ENTRIES PROVIDED:
────────────────────────────────────────

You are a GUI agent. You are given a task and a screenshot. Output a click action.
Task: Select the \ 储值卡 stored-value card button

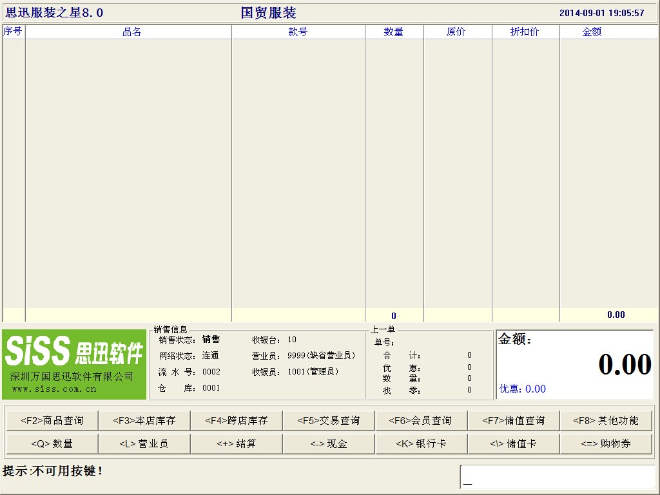(x=513, y=443)
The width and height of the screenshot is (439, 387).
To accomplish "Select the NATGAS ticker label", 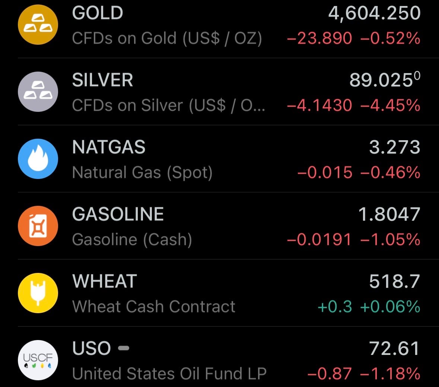I will (x=109, y=147).
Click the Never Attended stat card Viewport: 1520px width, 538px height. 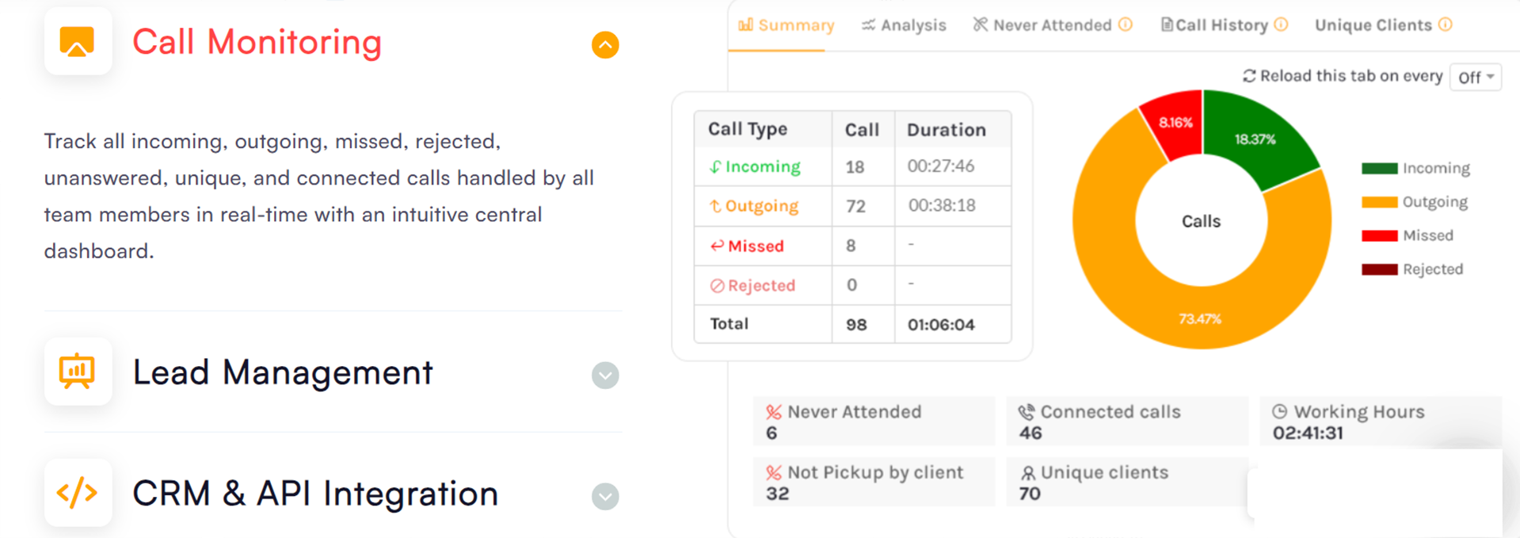[x=874, y=422]
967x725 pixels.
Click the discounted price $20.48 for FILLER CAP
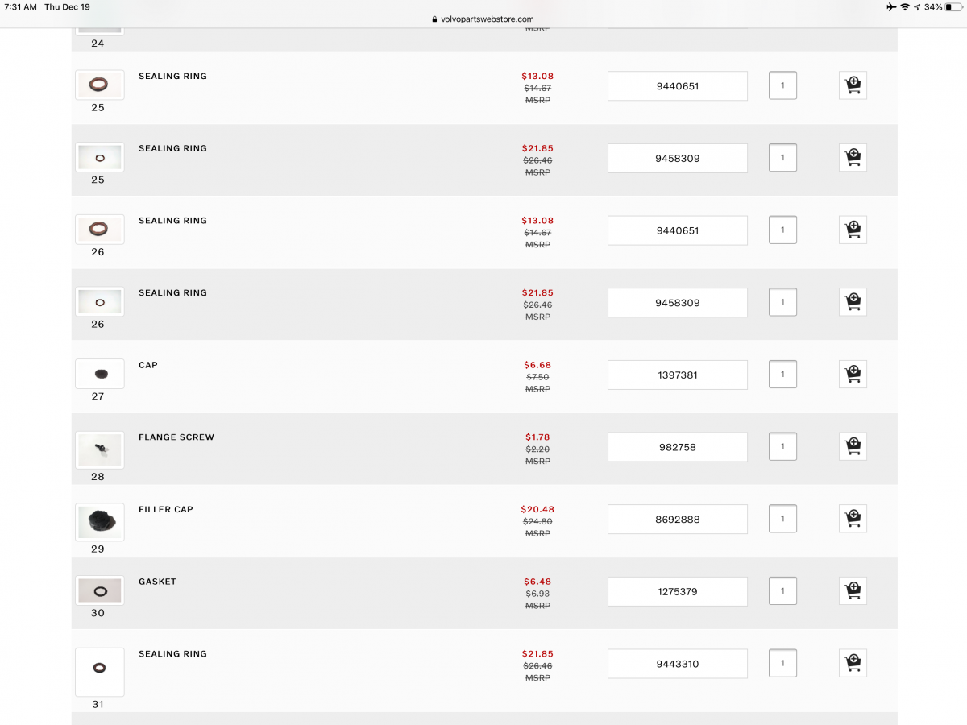coord(537,509)
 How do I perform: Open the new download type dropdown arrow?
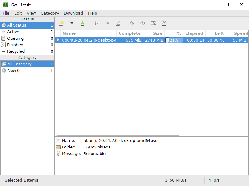point(72,23)
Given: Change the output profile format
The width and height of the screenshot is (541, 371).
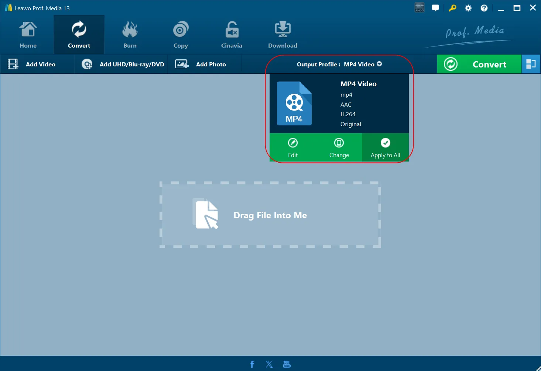Looking at the screenshot, I should pyautogui.click(x=339, y=148).
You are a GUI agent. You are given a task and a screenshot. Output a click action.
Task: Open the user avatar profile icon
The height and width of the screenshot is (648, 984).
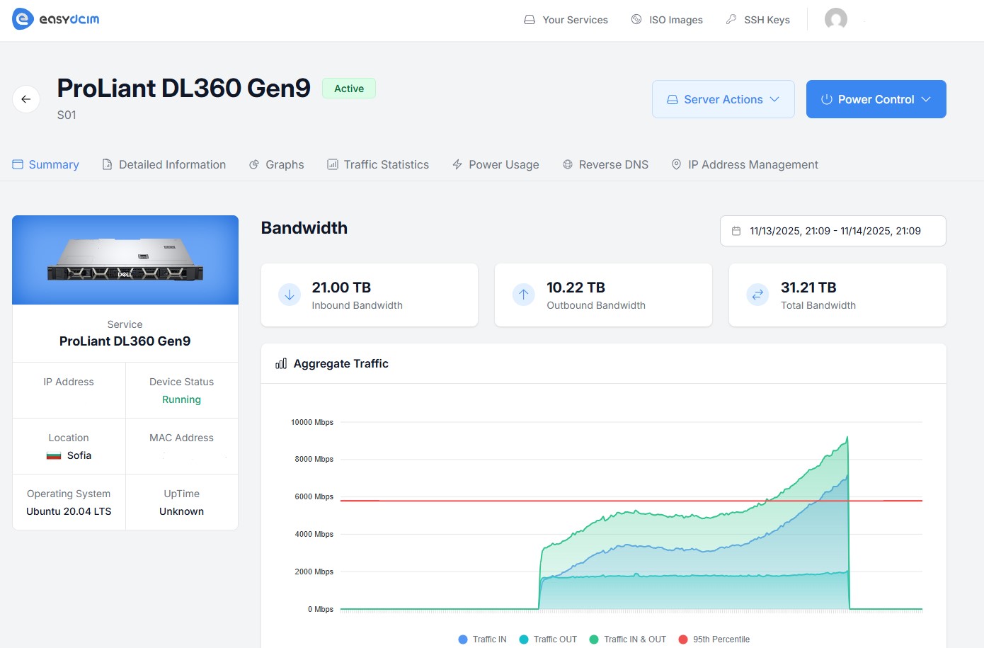click(835, 19)
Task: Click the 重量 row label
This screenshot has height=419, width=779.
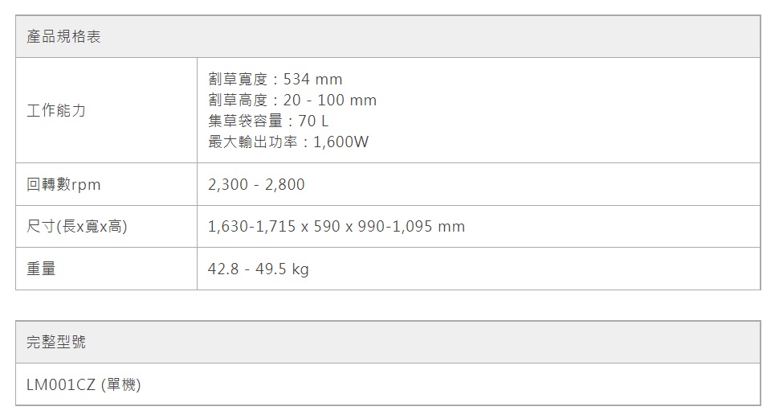Action: (x=42, y=269)
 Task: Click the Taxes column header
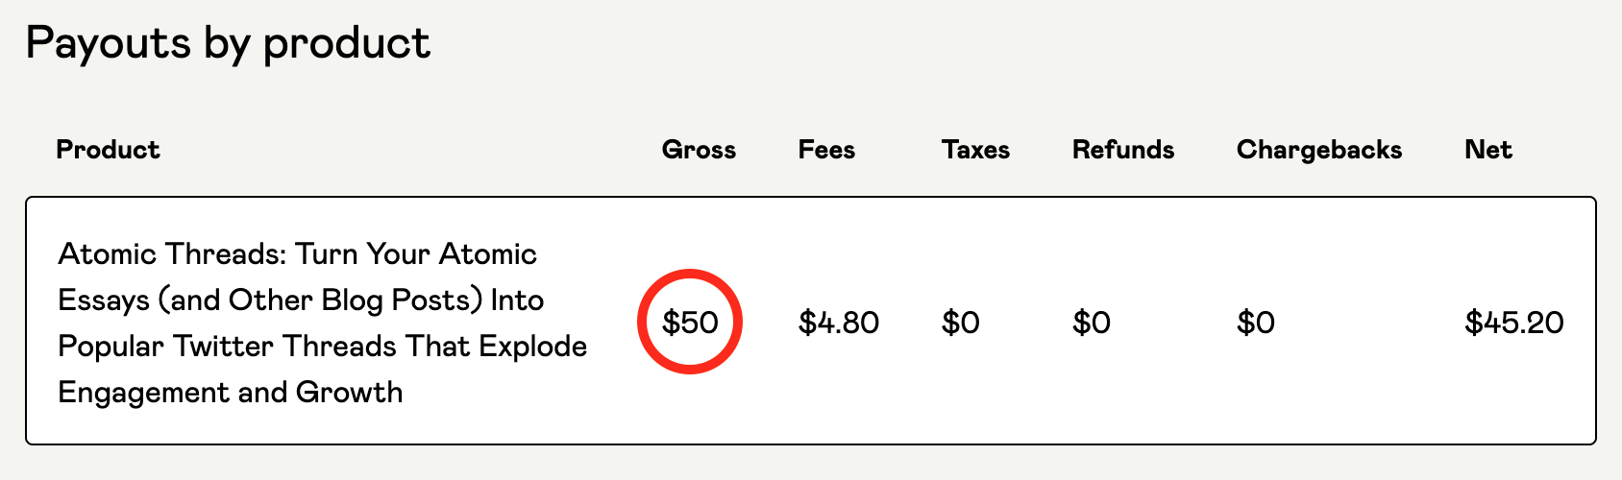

────────────────────────────────────────

TO DO: The answer consists of the lines above that include the word "profile", each copied exactly.

PROBLEM SOLUTION:
Given: Change the output profile format
Task: Open the user avatar profile icon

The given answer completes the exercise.